女子拿着紗布和止血藥,開始幫君意包紮。“我有一分鐘時間給你包紮。”女子溫柔地道,“疼麼?很疼吧?我給你上止疼藥,立刻就不疼了。”
“其實你們就是要抓我吧,直說不就好了,並不需要殺那麼多人。”君意道。
女子本準備君意問“你是誰?”,但君意沒有問,女子還是按原來的路線道:“你誤會了,我跟他們不是一夥的,我也是被他們抓來做爐鼎的,因爲我聽話,大人就看上我了,給我女婢的工作,大人他還送我很多東西,大人他,對我很好。”
君意沒接女子的話茬,還在自顧自說自己的話題:“其實你們真不用殺那麼多人,哪怕你的大人用你做要挾,說我不出現就殺了你,我也會出現的。”
“真的麼?”女子被君意帶了過去。
“哎……卑鄙是卑鄙者的通行證,高尚是高尚者的墓誌銘,果然,好人不償命,我這麼高尚的人看來註定早死啊,墓誌銘上煩勞你就給我刻這句話吧。”

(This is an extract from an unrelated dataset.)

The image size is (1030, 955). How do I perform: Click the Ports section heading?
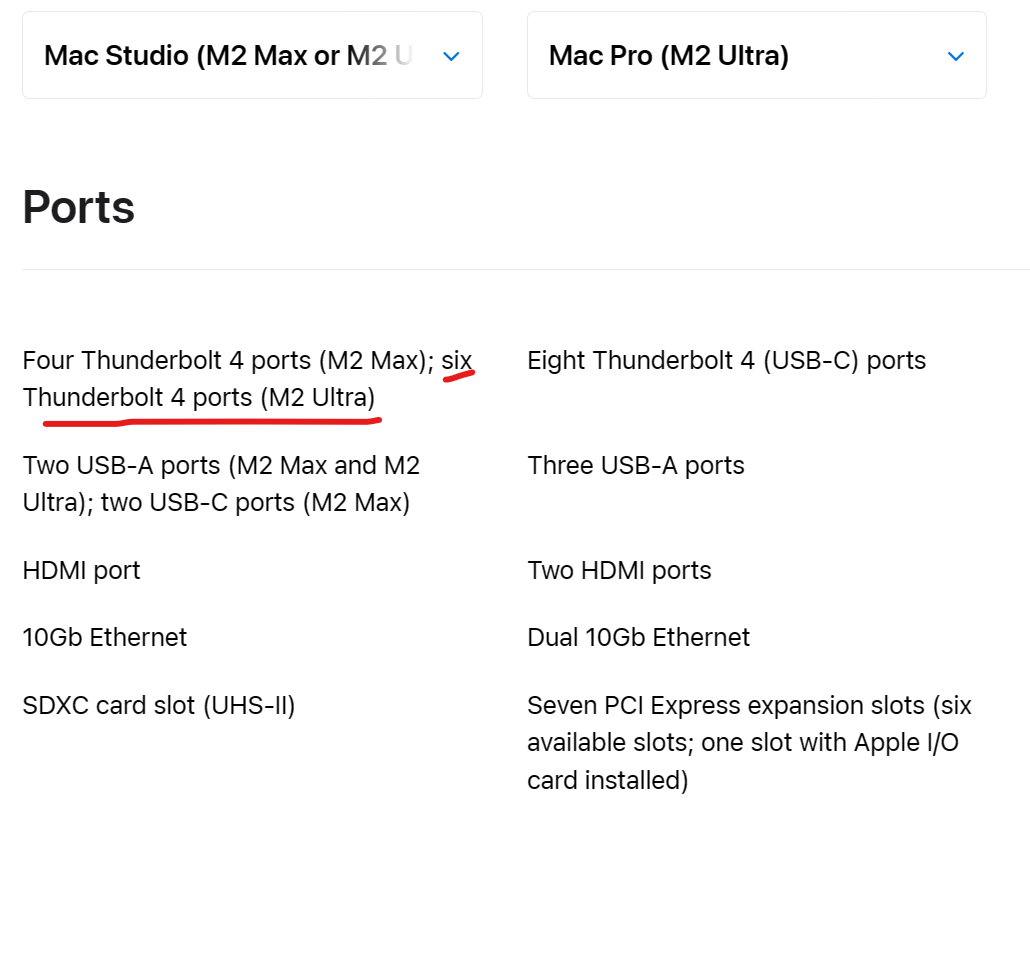point(79,207)
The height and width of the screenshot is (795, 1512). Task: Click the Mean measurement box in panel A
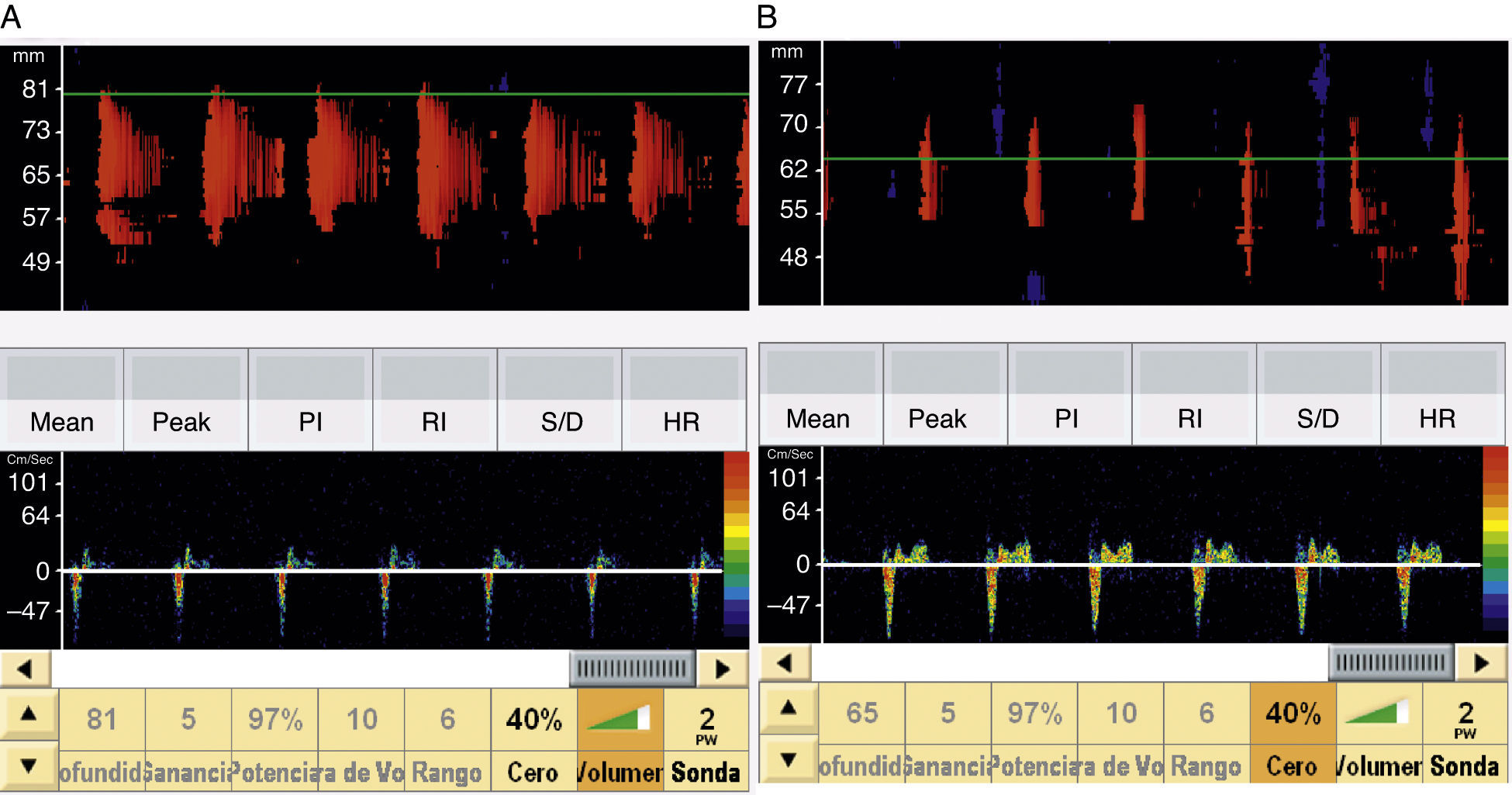click(62, 399)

“只要你聽話,你就不會死的,會跟我一樣過得很好的。”女子想把話題悄無痕跡地轉回來。
“我怎麼聽話呢,他問的問題我真的不知道。”君意道。
女子給君意包紮好了,怯怯地瞅君意一眼道:“其實主人要的不是情報,是要你屈服。你把靈魂交給他就可以了,很簡單的。”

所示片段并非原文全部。